▶ _Excerpted data_
────────────────────────────────────────

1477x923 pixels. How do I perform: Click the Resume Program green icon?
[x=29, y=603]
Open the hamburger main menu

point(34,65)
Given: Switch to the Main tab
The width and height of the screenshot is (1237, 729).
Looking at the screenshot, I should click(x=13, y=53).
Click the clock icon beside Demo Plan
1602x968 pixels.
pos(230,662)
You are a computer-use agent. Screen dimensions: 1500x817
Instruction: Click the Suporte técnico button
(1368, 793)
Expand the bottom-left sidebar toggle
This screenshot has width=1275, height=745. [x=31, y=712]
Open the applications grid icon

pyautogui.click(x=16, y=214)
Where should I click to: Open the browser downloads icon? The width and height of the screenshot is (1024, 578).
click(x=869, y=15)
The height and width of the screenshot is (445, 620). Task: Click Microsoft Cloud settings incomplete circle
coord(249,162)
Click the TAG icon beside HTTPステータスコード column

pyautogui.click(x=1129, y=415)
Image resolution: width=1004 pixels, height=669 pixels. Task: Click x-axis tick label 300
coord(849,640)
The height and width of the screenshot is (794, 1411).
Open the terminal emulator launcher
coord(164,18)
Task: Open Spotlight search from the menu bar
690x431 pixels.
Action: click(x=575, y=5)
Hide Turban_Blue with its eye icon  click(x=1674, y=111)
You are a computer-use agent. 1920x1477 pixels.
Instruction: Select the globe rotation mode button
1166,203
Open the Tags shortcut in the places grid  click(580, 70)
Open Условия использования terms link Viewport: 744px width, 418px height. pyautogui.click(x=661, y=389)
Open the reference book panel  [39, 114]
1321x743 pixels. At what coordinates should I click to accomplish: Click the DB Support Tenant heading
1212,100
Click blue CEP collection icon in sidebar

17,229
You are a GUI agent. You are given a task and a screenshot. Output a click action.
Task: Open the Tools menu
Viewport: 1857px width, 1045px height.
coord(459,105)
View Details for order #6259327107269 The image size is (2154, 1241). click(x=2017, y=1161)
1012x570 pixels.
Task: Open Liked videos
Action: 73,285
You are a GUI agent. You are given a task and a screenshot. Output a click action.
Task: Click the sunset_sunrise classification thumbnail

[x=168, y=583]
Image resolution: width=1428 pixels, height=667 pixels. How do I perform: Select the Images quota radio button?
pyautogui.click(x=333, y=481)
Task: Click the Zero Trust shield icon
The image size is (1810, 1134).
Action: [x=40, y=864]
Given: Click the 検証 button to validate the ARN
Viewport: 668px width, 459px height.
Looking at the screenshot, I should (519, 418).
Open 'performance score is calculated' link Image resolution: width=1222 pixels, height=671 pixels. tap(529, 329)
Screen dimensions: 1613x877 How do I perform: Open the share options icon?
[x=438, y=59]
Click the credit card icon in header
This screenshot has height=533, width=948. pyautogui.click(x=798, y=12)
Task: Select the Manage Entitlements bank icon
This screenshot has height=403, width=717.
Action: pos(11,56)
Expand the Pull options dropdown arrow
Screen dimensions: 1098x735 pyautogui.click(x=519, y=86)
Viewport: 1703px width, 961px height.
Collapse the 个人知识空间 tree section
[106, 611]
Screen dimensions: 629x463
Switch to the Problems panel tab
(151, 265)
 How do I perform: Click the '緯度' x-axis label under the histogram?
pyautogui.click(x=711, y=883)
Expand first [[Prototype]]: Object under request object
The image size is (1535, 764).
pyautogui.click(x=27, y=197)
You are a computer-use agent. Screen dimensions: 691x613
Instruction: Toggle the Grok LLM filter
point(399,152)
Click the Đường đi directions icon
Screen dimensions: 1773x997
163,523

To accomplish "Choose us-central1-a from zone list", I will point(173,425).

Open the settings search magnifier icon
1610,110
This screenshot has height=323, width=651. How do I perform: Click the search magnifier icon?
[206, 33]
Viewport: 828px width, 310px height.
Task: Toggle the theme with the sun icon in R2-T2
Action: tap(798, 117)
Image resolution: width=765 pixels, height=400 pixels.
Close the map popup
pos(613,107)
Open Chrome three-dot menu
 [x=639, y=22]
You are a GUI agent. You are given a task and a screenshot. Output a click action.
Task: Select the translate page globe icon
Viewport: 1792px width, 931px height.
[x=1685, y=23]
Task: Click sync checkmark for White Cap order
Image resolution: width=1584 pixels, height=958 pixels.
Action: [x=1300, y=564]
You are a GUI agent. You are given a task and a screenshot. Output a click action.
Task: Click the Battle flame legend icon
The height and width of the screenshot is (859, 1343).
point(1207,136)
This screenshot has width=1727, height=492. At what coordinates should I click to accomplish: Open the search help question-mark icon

────────────────────────────────────────

▶ _Requirement_
Your answer should repeat every entry exactly.

▶ _Task response_
1477x923 pixels. How do I perform: Click the Resume Program green icon?
[x=29, y=603]
Open the hamburger main menu

point(34,65)
Given: Switch to the Main tab
The width and height of the screenshot is (1237, 729).
Looking at the screenshot, I should click(x=13, y=53).
Click the clock icon beside Demo Plan
1602x968 pixels.
pos(230,662)
You are a computer-use agent. Screen dimensions: 1500x817
Instruction: Click the Suporte técnico button
(1368, 793)
Expand the bottom-left sidebar toggle
This screenshot has width=1275, height=745. [x=31, y=712]
Open the applications grid icon

pyautogui.click(x=16, y=214)
Where should I click to: Open the browser downloads icon? The width and height of the screenshot is (1024, 578).
click(x=869, y=15)
The height and width of the screenshot is (445, 620). Task: Click Microsoft Cloud settings incomplete circle
coord(249,162)
Click the TAG icon beside HTTPステータスコード column

pyautogui.click(x=1129, y=415)
Image resolution: width=1004 pixels, height=669 pixels. Task: Click x-axis tick label 300
coord(849,640)
The height and width of the screenshot is (794, 1411).
Open the terminal emulator launcher
coord(164,18)
Task: Open Spotlight search from the menu bar
690x431 pixels.
Action: click(x=575, y=5)
Hide Turban_Blue with its eye icon  click(x=1674, y=111)
You are a computer-use agent. 1920x1477 pixels.
Instruction: Select the globe rotation mode button
1166,203
Open the Tags shortcut in the places grid  click(580, 70)
Open Условия использования terms link Viewport: 744px width, 418px height. pyautogui.click(x=661, y=389)
Open the reference book panel  [39, 114]
1321x743 pixels. At what coordinates should I click to accomplish: Click the DB Support Tenant heading
1212,100
Click blue CEP collection icon in sidebar

17,229
You are a GUI agent. You are given a task and a screenshot. Output a click action.
Task: Open the Tools menu
Viewport: 1857px width, 1045px height.
coord(459,105)
View Details for order #6259327107269 The image size is (2154, 1241). click(x=2017, y=1161)
1012x570 pixels.
Task: Open Liked videos
Action: 73,285
You are a GUI agent. You are given a task and a screenshot. Output a click action.
Task: Click the sunset_sunrise classification thumbnail

[x=168, y=583]
Image resolution: width=1428 pixels, height=667 pixels. How do I perform: Select the Images quota radio button?
pyautogui.click(x=333, y=481)
Task: Click the Zero Trust shield icon
The image size is (1810, 1134).
Action: [x=40, y=864]
Given: Click the 検証 button to validate the ARN
Viewport: 668px width, 459px height.
Looking at the screenshot, I should (519, 418).
Open 'performance score is calculated' link Image resolution: width=1222 pixels, height=671 pixels. tap(529, 329)
Screen dimensions: 1613x877 How do I perform: Open the share options icon?
[x=438, y=59]
Click the credit card icon in header
This screenshot has height=533, width=948. pyautogui.click(x=798, y=12)
Task: Select the Manage Entitlements bank icon
This screenshot has height=403, width=717.
Action: pos(11,56)
Expand the Pull options dropdown arrow
Screen dimensions: 1098x735 pyautogui.click(x=519, y=86)
Viewport: 1703px width, 961px height.
Collapse the 个人知识空间 tree section
[106, 611]
Screen dimensions: 629x463
Switch to the Problems panel tab
(151, 265)
 How do I perform: Click the '緯度' x-axis label under the histogram?
pyautogui.click(x=711, y=883)
Expand first [[Prototype]]: Object under request object
The image size is (1535, 764).
pyautogui.click(x=27, y=197)
You are a computer-use agent. Screen dimensions: 691x613
Instruction: Toggle the Grok LLM filter
point(399,152)
Click the Đường đi directions icon
Screen dimensions: 1773x997
163,523

To accomplish "Choose us-central1-a from zone list", I will point(173,425).

Open the settings search magnifier icon
1610,110
This screenshot has height=323, width=651. How do I perform: Click the search magnifier icon?
[206, 33]
Viewport: 828px width, 310px height.
Task: Toggle the theme with the sun icon in R2-T2
Action: tap(798, 117)
Image resolution: width=765 pixels, height=400 pixels.
Close the map popup
pos(613,107)
Open Chrome three-dot menu
 [x=639, y=22]
You are a GUI agent. You are given a task and a screenshot. Output a click action.
Task: Select the translate page globe icon
Viewport: 1792px width, 931px height.
[x=1685, y=23]
Task: Click sync checkmark for White Cap order
Image resolution: width=1584 pixels, height=958 pixels.
Action: [x=1300, y=564]
You are a GUI agent. You are given a task and a screenshot. Output a click action.
Task: Click the Battle flame legend icon
The height and width of the screenshot is (859, 1343).
point(1207,136)
This screenshot has width=1727, height=492. At what coordinates should I click to accomplish: Open the search help question-mark icon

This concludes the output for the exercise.